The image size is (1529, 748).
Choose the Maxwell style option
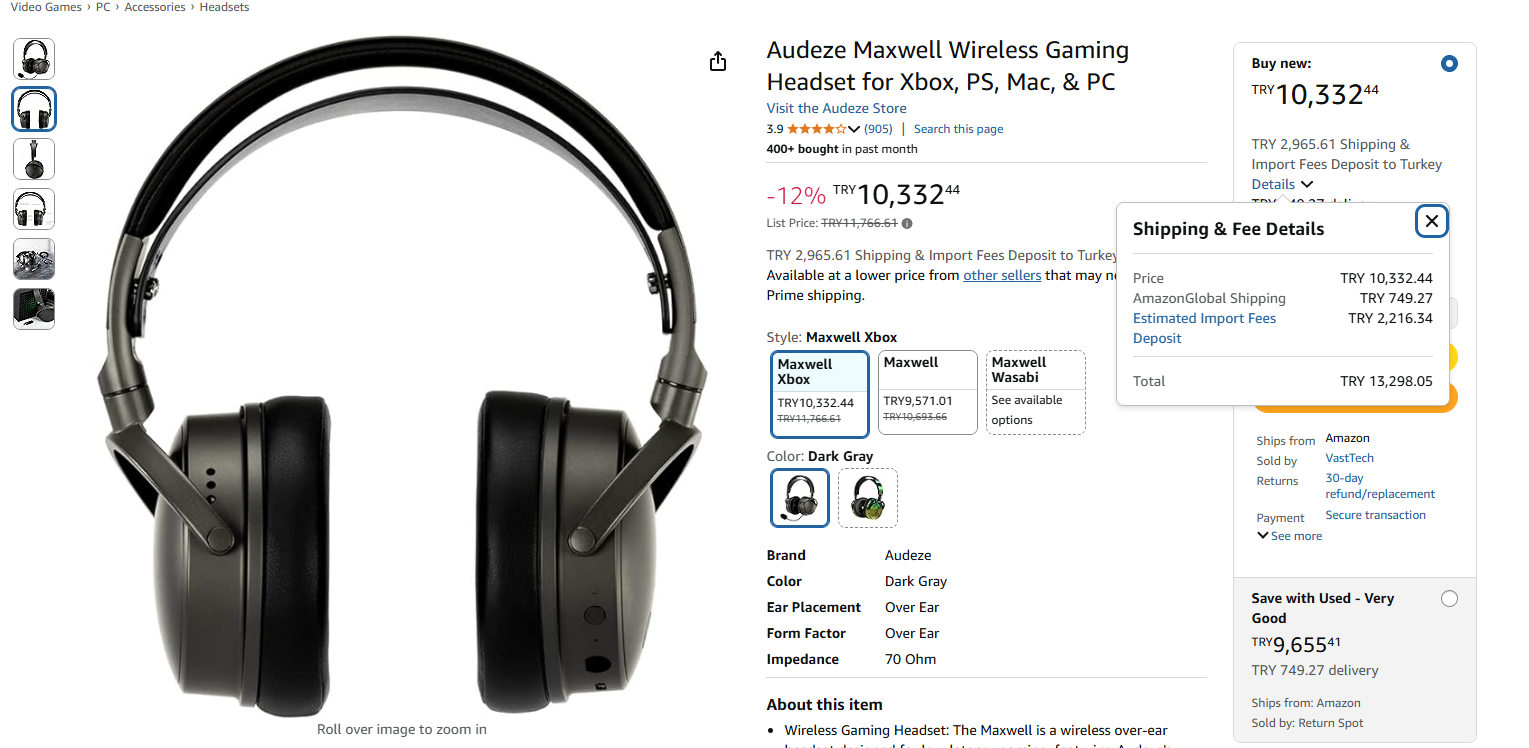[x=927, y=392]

==

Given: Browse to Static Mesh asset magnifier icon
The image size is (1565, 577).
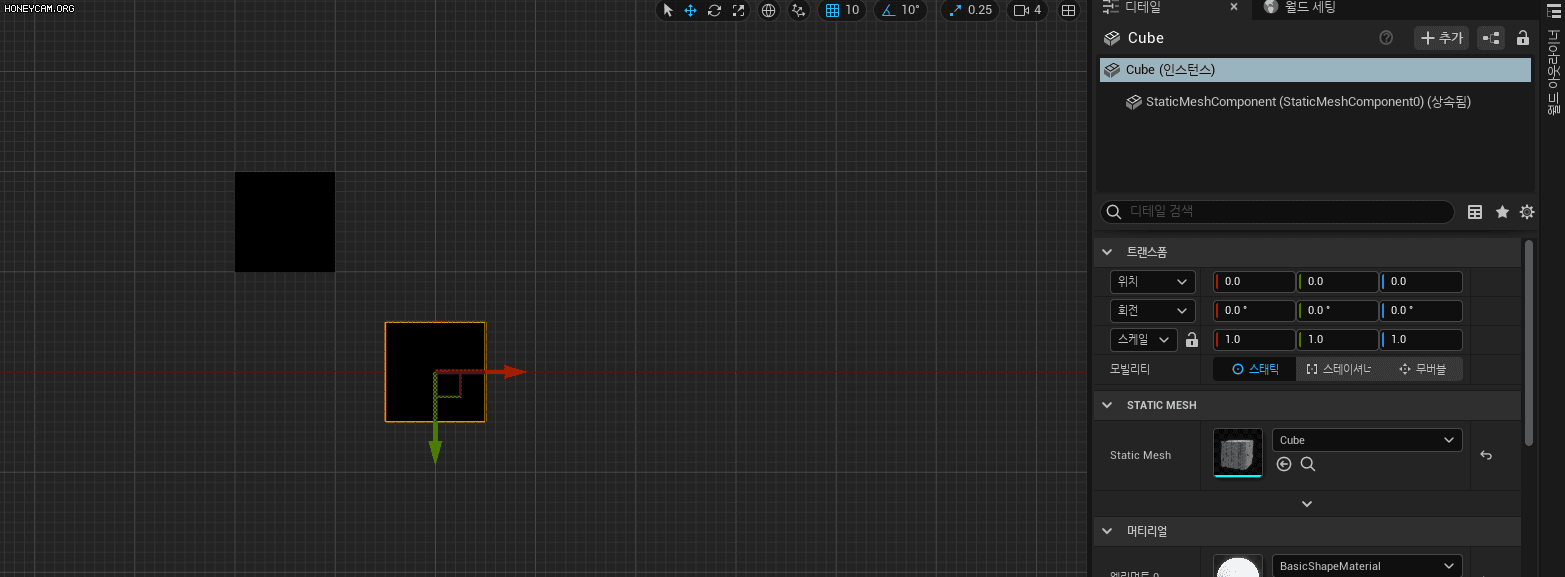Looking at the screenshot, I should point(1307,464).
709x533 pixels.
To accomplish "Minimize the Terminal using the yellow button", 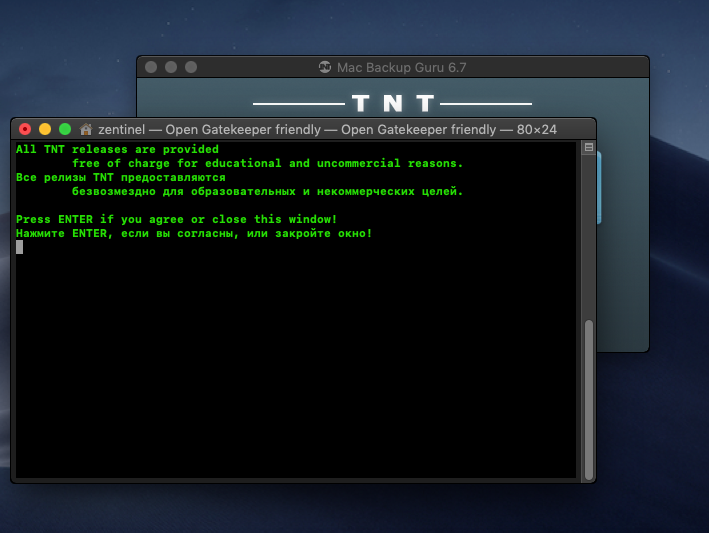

* * *

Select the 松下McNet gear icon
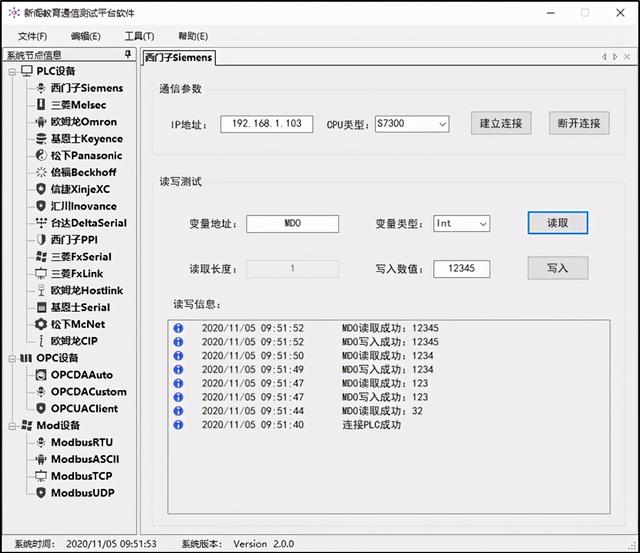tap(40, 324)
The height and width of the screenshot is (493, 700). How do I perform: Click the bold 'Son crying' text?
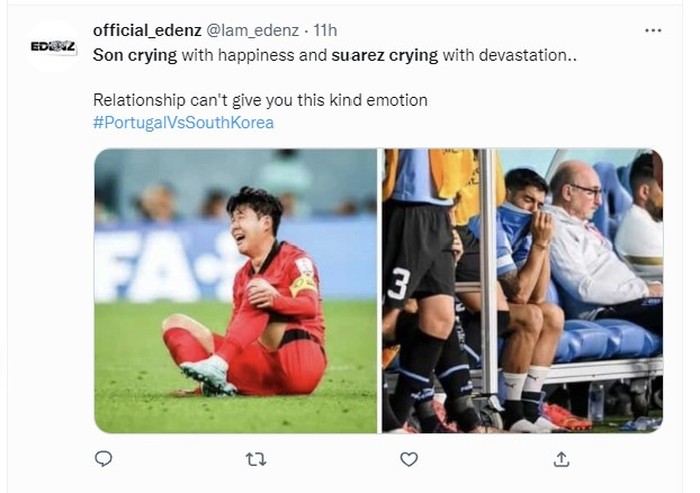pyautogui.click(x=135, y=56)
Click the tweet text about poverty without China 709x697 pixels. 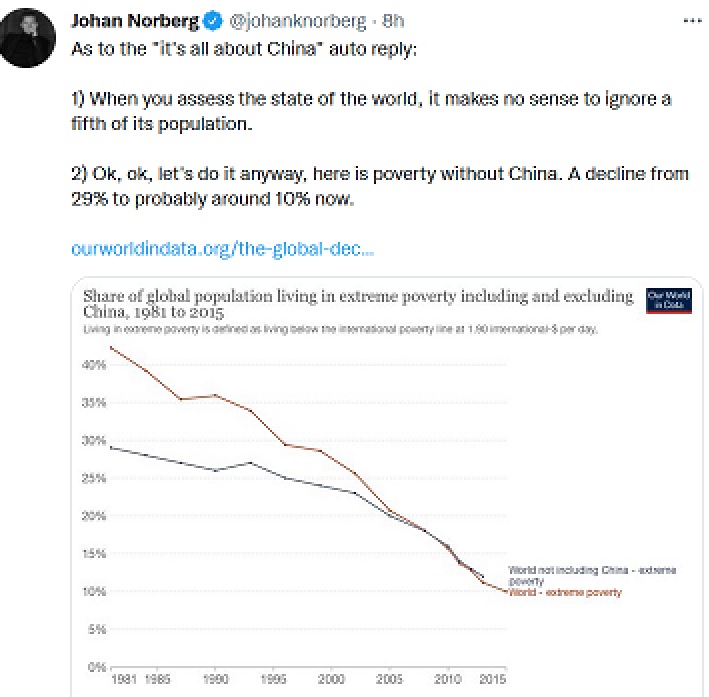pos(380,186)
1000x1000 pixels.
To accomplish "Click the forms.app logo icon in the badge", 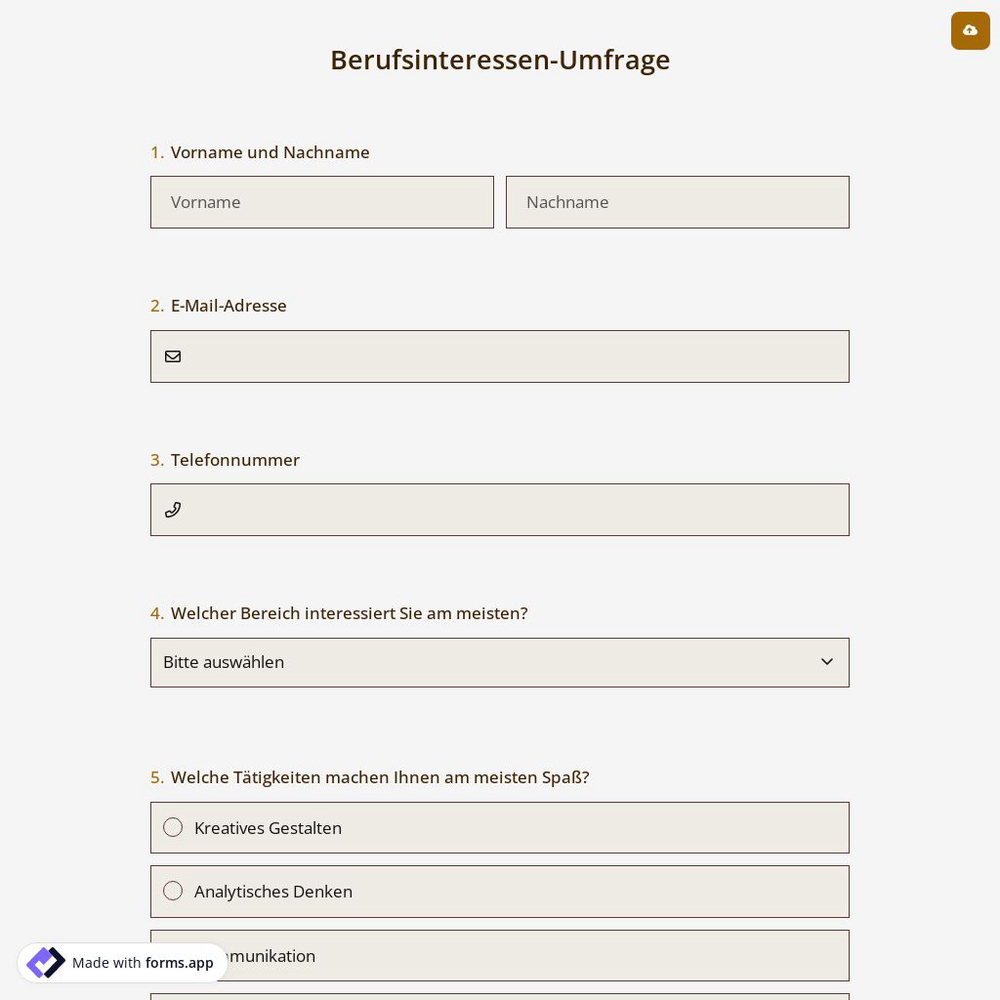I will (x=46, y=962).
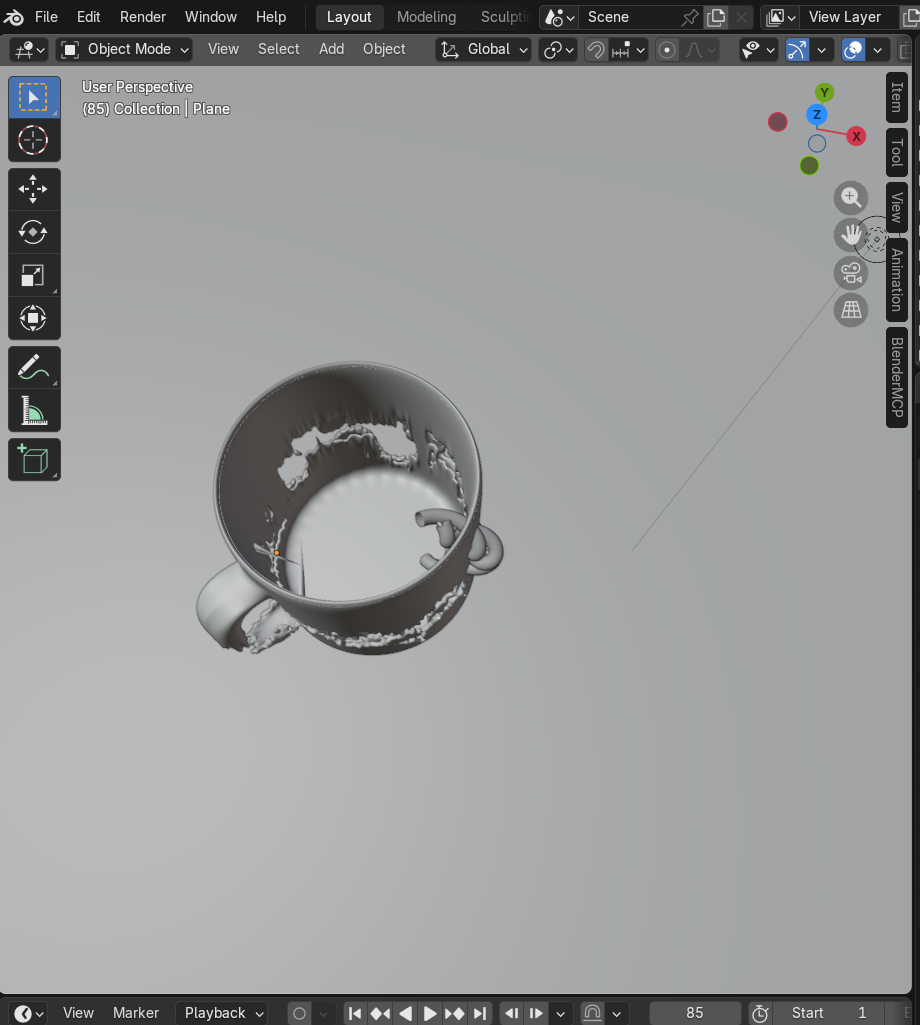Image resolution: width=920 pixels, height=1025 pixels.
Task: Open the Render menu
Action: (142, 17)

Assigned task: What are the lines above from the one with "Given: Browse to" to the one with "the Terminal using", both included? Reproduce them exactly, without pictures.

Problem solution:
Given: Browse to Static Mesh asset magnifier icon
The image size is (1565, 577).
Looking at the screenshot, I should point(1307,464).
709x533 pixels.
To accomplish "Minimize the Terminal using the yellow button", 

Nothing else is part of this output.